105 A.3d 1163
N.J. Super. Ct. App. Div.2015Background
- On Jan. 8, 2010 Jesse L. Mickens Jr. was struck while seated in his parked car by a City of Elizabeth pickup driven by Timothy Misdom; parties stipulated liability.
- Photographs showed only modest vehicle damage; plaintiff initially declined treatment but later underwent ER care, chiropractic treatment, MRI (showing L4-5 herniation), and lumbar discectomy on Aug. 5, 2010.
- Plaintiff, then ~40, returned to physically demanding warehouse work after a month off, but testified to persistent pain, functional limits, and reduced enjoyment of life three years post-surgery.
- Defense experts (a biomechanical engineer and an orthopedic surgeon) disputed causation, opining the collision was minor and unlikely to have caused the herniation; plaintiff’s neurosurgeon linked the impact to a progressive herniation.

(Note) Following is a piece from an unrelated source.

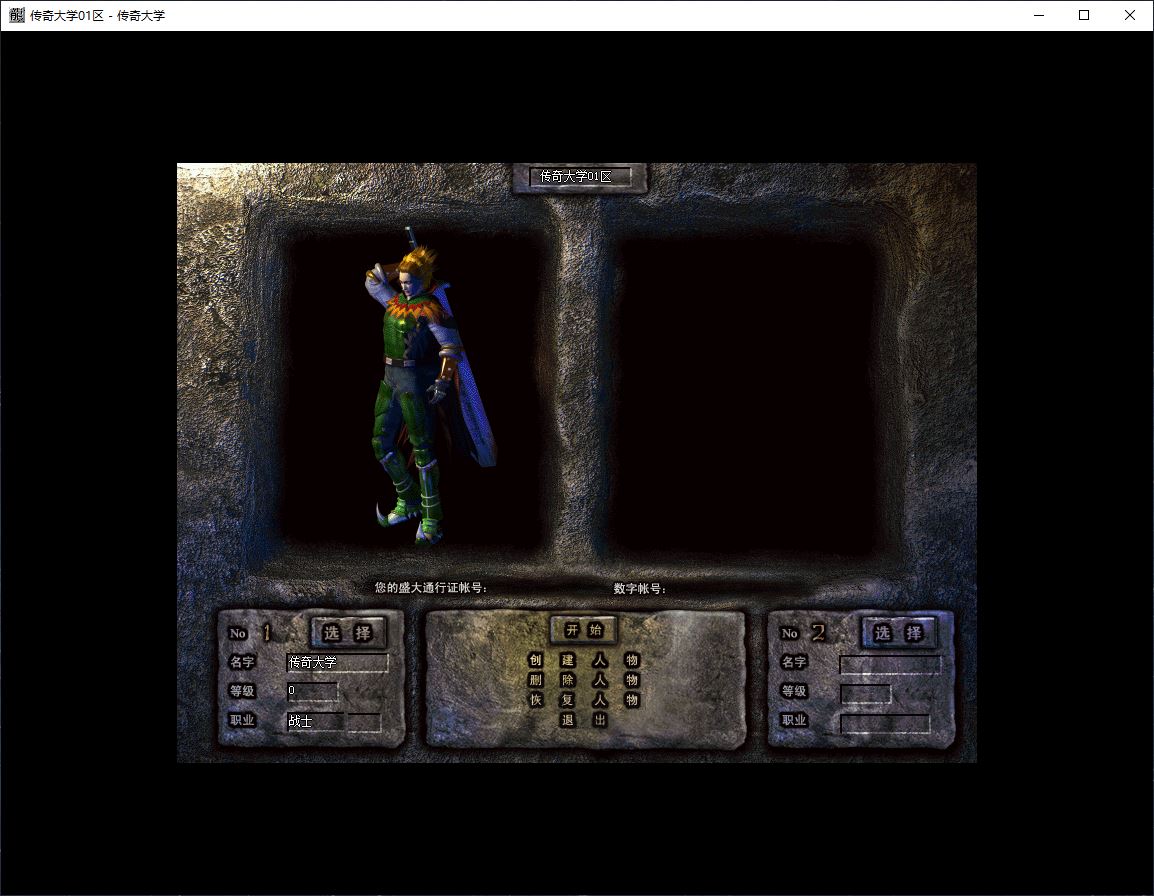
Task: Click the 开始 start button
Action: 584,630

- A jury found a permanent injury (per N.J.S.A. 59:9-2(d)) and awarded $2,400,000 for pain, suffering, disability, impairment and loss of enjoyment of life; the trial judge denied defendants’ motion for a new trial or remittitur.
Issues
| Issue | Plaintiff's Argument | Defendant's Argument | Held |
|---|---|---|---|
| Whether jury instruction on pre-existing condition was erroneous | Mickens argued the instruction was appropriate given defense cross-examination about prior activities | Defendants argued the instruction was improper and prejudicial | Court found insufficient merit in defendants’ claim and affirmed the instruction (affirmed on trial judge’s reasoning) |
| Whether $2.4M verdict was grossly excessive and shocks the conscience (remittitur/new trial) | Mickens argued the award reflected credible testimony, permanent injury, and jury discretion to make him whole | Defendants argued the award was so disproportionate to the injury and comparable verdicts that it amounted to a miscarriage of justice | Court held the award, though high, was not shocking to the judicial conscience; affirmed denial of remittitur/new trial, deferring to jury and trial judge’s "feel of the case" |
| Whether jury’s finding of substantial permanent injury was against the weight of the evidence | Mickens maintained ample evidence (MRI, surgeon testimony, ongoing limitations) supported permanence | Defendants contended causation and permanence were unsupported and contradicted by experts | Court rejected defendants’ weight-of-evidence challenge (not preserved properly and substantial evidence supported the verdict) |
Key Cases Cited
- He v. Miller, 207 N.J. 230 (discusses remittitur standards, deference to jury, and trial judge’s “feel of the case")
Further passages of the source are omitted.